(Element and text position data)
___
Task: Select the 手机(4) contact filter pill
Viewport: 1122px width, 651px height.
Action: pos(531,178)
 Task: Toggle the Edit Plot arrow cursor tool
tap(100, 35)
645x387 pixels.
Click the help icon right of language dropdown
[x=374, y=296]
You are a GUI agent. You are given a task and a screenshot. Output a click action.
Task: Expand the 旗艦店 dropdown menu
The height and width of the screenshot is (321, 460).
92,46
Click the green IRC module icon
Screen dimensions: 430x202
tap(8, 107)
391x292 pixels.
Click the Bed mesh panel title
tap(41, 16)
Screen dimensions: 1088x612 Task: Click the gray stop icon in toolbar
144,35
___
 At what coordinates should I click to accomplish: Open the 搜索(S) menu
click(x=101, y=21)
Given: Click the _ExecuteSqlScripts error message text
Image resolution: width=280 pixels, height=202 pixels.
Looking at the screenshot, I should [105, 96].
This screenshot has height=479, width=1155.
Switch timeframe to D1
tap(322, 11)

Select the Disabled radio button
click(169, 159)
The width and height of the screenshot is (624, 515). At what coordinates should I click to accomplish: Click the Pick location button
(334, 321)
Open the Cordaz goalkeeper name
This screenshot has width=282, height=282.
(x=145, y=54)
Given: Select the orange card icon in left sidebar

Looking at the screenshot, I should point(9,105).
___
DO THIS: Render the material as a Markdown table with columns n and Line, starting with the line containing "Task: Select the 手机(4) contact filter pill" and going on through the line containing "tap(41, 16)", and omit blank lines.

COMPLETE ANSWER:
| n | Line |
|---|---|
| 1 | Task: Select the 手机(4) contact filter pill |
| 2 | Viewport: 1122px width, 651px height. |
| 3 | Action: pos(531,178) |
| 4 |  Task: Toggle the Edit Plot arrow cursor tool |
| 5 | tap(100, 35) |
| 6 | 645x387 pixels. |
| 7 | Click the help icon right of language dropdown |
| 8 | [x=374, y=296] |
| 9 | You are a GUI agent. You are given a task and a screenshot. Output a click action. |
| 10 | Task: Expand the 旗艦店 dropdown menu |
| 11 | The height and width of the screenshot is (321, 460). |
| 12 | 92,46 |
| 13 | Click the green IRC module icon |
| 14 | Screen dimensions: 430x202 |
| 15 | tap(8, 107) |
| 16 | 391x292 pixels. |
| 17 | Click the Bed mesh panel title |
| 18 | tap(41, 16) |